La cara de Ana: La suma

La cara de Ana (1930) de Felisberto Hernández
Texto revisado por la Fundación Felisberto Hernández en colaboración con Creative Commons Uruguay
La suma
​La suma​ de Felisberto Hernández
A María Elena Bagattini


En una ciudad un poco chica y un poco aislada, me ocurrió lo siguiente:

Fui a un hotel en el que lo único que encontré simpático, en el primer momento, fue un árbol que había en la mitad del patio. En un rincón que formaba el corredor al terminar en la pared, había un juego de vestíbulo. Me dio la impresión de que allí se habían sentado muchos enamorados y habían asociado el recuerdo de sus amores a esas paredes y esos muebles. Sin embargo me era más simpático el árbol, pero no me entregaba mucho a quererlo porque la casa no era mía y no podría estar allí siempre, ni verlo todas las veces que se me antojara. Otro tanto me ocurría con el cuarto que me dieron: pensé que al tiempo de estar en él me sería simpático porque allí recibiría cartas de personas queridas y allí me despertaría y pensaría cosas antes de levantarme. Pero también me daba fastidio entregarme a él porque podían entrar otras personas y no sería mío solamente.
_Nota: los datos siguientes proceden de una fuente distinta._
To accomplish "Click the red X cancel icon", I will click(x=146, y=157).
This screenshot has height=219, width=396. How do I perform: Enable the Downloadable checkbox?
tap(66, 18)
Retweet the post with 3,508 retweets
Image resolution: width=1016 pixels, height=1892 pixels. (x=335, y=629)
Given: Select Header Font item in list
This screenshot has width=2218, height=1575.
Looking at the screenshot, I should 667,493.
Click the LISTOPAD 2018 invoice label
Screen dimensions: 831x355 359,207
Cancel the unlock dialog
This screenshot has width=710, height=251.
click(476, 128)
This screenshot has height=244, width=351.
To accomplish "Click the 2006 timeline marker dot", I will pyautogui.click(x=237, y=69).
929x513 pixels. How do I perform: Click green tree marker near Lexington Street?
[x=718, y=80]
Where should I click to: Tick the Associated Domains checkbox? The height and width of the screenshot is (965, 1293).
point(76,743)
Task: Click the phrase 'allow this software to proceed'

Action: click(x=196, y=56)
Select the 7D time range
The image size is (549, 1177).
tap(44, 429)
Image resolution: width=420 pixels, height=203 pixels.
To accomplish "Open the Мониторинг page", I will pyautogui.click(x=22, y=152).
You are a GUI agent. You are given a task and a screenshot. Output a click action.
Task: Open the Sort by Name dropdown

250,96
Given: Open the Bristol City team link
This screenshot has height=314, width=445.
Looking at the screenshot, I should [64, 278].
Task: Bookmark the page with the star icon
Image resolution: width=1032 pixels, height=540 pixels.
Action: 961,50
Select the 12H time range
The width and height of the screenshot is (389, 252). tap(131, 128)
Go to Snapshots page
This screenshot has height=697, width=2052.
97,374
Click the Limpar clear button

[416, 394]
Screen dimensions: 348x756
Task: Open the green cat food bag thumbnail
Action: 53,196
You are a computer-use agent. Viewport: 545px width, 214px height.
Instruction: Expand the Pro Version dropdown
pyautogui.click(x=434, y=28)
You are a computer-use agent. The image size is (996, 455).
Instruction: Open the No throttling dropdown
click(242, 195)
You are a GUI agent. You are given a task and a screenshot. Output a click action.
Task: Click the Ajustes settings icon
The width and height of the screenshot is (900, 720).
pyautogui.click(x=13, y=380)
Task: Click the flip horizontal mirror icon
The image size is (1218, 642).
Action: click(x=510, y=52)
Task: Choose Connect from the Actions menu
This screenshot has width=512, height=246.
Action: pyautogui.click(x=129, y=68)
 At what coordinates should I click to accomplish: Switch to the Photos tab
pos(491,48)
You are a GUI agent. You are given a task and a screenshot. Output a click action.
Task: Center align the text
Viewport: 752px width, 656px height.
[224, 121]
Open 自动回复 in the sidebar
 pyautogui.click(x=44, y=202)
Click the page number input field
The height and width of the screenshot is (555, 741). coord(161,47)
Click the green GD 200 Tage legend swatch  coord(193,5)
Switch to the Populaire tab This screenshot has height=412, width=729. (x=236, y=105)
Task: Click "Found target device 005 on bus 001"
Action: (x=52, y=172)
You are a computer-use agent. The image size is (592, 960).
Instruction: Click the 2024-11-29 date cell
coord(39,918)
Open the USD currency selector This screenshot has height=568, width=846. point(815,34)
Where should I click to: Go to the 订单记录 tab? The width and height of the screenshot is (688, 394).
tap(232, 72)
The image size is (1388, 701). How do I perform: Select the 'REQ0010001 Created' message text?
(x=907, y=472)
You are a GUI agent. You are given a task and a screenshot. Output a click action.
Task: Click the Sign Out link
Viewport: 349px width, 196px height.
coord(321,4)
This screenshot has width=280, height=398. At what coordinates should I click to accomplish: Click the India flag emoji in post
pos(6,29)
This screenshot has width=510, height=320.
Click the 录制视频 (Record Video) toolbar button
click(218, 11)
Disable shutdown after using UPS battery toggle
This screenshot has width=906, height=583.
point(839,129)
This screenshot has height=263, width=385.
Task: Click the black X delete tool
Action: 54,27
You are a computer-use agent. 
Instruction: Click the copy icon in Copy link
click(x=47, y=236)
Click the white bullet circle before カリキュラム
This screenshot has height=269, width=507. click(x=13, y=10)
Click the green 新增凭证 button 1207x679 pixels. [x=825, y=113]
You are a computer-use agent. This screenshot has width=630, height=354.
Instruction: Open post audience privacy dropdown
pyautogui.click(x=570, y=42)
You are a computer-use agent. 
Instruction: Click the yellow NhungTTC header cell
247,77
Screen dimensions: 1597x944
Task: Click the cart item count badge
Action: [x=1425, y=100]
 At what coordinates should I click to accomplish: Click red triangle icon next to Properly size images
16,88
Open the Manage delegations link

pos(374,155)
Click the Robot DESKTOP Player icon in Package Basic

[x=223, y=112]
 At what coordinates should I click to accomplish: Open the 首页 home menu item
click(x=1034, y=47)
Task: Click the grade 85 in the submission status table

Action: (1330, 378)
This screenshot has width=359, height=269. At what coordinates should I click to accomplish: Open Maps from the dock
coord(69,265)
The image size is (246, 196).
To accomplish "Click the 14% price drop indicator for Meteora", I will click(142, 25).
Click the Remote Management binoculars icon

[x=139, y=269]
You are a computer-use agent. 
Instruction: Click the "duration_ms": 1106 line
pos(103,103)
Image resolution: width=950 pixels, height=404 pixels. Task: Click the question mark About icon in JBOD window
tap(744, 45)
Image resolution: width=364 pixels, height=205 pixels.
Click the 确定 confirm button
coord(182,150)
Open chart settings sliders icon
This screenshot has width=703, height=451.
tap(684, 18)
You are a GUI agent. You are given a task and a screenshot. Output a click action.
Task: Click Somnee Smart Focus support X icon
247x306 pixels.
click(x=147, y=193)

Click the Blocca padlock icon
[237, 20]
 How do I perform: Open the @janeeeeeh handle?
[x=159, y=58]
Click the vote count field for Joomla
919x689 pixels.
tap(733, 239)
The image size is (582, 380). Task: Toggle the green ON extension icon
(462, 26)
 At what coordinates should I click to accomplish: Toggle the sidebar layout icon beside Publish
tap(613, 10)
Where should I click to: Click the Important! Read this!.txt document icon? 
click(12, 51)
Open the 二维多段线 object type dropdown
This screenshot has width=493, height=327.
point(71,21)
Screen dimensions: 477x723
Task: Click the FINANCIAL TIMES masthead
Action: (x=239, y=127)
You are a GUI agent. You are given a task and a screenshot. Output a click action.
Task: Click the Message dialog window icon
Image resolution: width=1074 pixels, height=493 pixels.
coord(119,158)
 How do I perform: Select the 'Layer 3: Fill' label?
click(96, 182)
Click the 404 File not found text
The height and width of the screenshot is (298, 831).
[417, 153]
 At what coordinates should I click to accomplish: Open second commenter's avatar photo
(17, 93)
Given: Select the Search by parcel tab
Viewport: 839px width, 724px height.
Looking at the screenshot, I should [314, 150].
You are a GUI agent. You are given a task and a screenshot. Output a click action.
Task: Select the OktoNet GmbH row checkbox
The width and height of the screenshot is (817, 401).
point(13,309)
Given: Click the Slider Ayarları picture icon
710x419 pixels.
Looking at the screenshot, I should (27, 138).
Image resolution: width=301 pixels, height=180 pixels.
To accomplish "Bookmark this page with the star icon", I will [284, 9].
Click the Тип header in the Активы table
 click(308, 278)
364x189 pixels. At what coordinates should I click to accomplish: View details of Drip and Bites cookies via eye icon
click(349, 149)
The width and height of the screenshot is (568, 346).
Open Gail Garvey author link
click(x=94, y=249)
El compañero que me tocó en la mesa era el mismo que tenía en el cuarto. Me llamó la atención que comiera tanto: nunca había sabido que se pudiera comer así. Y sin embargo era muy delgado. Nos hicimos amigos enseguida. Esa misma tarde entré en el cuarto en el momento que se afeitaba, y después de saludarlo se quedó callado un rato esperando que yo hablara. Estaba en esa actitud de distraído de los hombres que están acostumbrados a adquirir posición frente a las mujeres y que después la aplican para hacerse tomar en cuenta entre los hombres. Era muy presumido. Los domingos de mañana al hacerse la toilette silbaba con ese silbido fino, delicado y tembloroso con que silban las personas cuando están satisfechas de realizar una cosa con prolijidad. Todo esto me hacía gracia porque en él tenía una ingenuidad simpática. Yo le contaba estas cosas y él se reía junto conmigo. Llegué a estimarlo mucho. La prueba de que él también me estimaba era que me contaba sus amores. Significaba una gran prueba de amistad, porque era extraordinariamente cerrado para todos. Era un galán tan discreto que costaría más que a nadie descubrir sus predilecciones. En los amores ponía muy noblemente toda la medida de su fineza y buen gusto. Una vez en una kermesse yo estaba con el espíritu un poco extraño: tenía un poco de angustia y de cansancio. De pronto vi a mi compañero como si fuera una suma que por primera vez le hiciera el total. Eso me produjo una sensación y una reacción tan rara que me reí toda la noche. Al verlo un poco de lejos le encontré proporciones que antes no había visto: era alto, delgado, la cabeza elegantemente un poco grande en relación al cuerpo, y la nariz que de cerca era demasiado grande, de lejos era una pincelada muy ocurrente. Estaba solo, miraba para todos lados con disimulo y aparentaba estar distraído. El total de la suma era que al mismo tiempo que su carácter, su actitud escondía sus pensamientos, su cuerpo delgado despistaba sus dificilísimas digestiones. Además de eso tenía un nombre místico: se llamaba Salvador.